Unfortunately, while many of us sat in groups and talked about our periods, masturbation was a different creature altogether. “The topic of masturbation was taboo – no one wanted to admit that they did it (if you were AFAB) even though we all knew internally that we all had,” adds Demi.
“There certainly was a huge taboo around period sex and one I still believe is very present today – from personal experience, it something people fear and are embarrassed about.”
This embarrassment is certainly a factor that kept me out of the period pleasure conversation for many years. I didn’t want to be seen as disgusting or different in any way. An ‘othering’ that’s only emphasised further when you’re uncertain of your identity and still trying to learn more about yourself.
Mari, a non-binary intersex influencer, details the way in which language surrounding these topics keeps marginalised voices from being heard.
“While I previously felt like I could join in these conversations easily, identifying as trans prevented me from relating to my cisgender friends and family. Not only were such topics clouded by my own dysphoria, but the added layer of being trans meant that a topic that was already bordering on taboo was completely off limits.”
The dysphoria Mari speaks of is something I’ve experienced myself, as have countless other non-binary and trans individuals. It goes beyond the simple definition of unease that the NHS website references; it can be crippling.
Not only do you have issues with your body that come from societal views, you then have the criticism you cast on yourself because your body isn’t what you expected, wanted, or feel connected to.
Adding both masturbation and periods into that turbulent experience – two topics which are already seen as taboo for cis women – can leave you feeling extremely disconnected and alone.
Despite being older and having better access to inclusive sex education, I still feel the taboo of period sex maintain its hold. A hold that deepens due to a lack of content that reflects my experiences as a non-binary person.

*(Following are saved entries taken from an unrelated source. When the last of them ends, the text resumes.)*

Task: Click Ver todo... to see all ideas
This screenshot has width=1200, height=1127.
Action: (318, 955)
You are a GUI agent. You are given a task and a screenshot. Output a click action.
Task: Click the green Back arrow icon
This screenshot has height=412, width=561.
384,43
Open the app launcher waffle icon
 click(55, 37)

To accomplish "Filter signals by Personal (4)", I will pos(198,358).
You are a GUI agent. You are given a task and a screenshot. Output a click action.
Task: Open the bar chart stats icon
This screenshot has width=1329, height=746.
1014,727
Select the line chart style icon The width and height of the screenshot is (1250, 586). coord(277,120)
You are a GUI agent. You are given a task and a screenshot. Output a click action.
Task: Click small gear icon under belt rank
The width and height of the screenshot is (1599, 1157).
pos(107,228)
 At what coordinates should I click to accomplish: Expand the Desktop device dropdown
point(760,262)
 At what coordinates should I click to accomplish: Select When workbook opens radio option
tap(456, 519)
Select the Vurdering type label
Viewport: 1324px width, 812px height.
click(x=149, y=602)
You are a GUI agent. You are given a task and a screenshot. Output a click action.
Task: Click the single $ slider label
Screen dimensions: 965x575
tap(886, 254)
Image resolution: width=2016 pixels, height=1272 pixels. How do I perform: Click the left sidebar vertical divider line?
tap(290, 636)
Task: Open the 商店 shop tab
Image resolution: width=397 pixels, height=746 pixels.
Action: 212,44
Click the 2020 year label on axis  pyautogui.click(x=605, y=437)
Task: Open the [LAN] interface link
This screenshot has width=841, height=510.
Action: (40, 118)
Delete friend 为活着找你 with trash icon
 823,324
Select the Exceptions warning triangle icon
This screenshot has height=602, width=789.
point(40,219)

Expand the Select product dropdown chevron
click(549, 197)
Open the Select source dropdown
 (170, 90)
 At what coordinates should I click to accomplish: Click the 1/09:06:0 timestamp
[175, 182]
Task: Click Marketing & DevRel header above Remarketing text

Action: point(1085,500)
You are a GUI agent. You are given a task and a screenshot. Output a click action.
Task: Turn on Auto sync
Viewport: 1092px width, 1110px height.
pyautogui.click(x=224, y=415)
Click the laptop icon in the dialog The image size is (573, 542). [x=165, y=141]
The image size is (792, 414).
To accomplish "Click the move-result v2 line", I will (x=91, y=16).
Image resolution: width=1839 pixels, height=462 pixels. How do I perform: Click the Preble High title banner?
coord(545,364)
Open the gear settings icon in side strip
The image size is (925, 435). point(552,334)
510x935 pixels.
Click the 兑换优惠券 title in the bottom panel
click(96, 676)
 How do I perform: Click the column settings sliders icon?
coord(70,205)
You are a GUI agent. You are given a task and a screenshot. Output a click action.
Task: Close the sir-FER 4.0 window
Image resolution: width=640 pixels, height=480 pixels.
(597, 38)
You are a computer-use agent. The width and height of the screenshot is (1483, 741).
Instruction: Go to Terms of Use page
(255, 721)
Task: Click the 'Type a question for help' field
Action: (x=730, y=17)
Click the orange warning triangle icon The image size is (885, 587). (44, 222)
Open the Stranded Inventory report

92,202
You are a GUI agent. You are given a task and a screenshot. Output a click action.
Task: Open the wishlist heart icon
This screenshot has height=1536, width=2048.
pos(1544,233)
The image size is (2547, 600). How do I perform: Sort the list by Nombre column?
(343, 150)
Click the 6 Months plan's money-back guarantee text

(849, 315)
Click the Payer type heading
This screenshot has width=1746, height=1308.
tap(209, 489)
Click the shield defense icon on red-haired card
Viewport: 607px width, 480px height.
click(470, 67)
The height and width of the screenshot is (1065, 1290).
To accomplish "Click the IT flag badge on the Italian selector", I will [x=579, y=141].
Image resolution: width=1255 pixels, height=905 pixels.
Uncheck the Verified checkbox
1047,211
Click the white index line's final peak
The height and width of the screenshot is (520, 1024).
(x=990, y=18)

Society claims inclusivity and progression, yet we don’t need to dig deep to see that the feminism attached to these conversations only applies to a certain demographic. Unfortunately, this intentionally serves to keep non-binary and trans people out.
“You can click on any ‘feminist’ social media account or news outlet and nine times out of 10 you will see periods being tied to having a uterus or being a woman or some variation of ‘girl power’,” Mari later shares, perfectly summarising how so-called feminist spaces fail us because it comes from a commercialised stance of what feminism is.
The emphasis is on girls coming together, a sentiment that comes from a well meaning place, born from centuries of women’s oppression. But those good intentions don’t stop the language from alienating those of us who don’t fit this label. Many use women as an inclusive term, but it’s a gendered label that isn't one-size-fits-all; the danger in using it as such is that you continuously misgender those you’re trying to include.
Non-binary and trans voices shouldn’t be provided as tokenism, they shouldn’t be included as an afterthought. We should be included from the beginning. Period pleasure of any kind, whether partnered or solo, is part of our experiences too.
The shift in how these topics are shared and talked about is beginning to be felt, with us able to see our challenges bringing about change. Nevertheless, there’s still much work to be done before the taboo of period sex is no longer one that excludes non-binary and trans voices.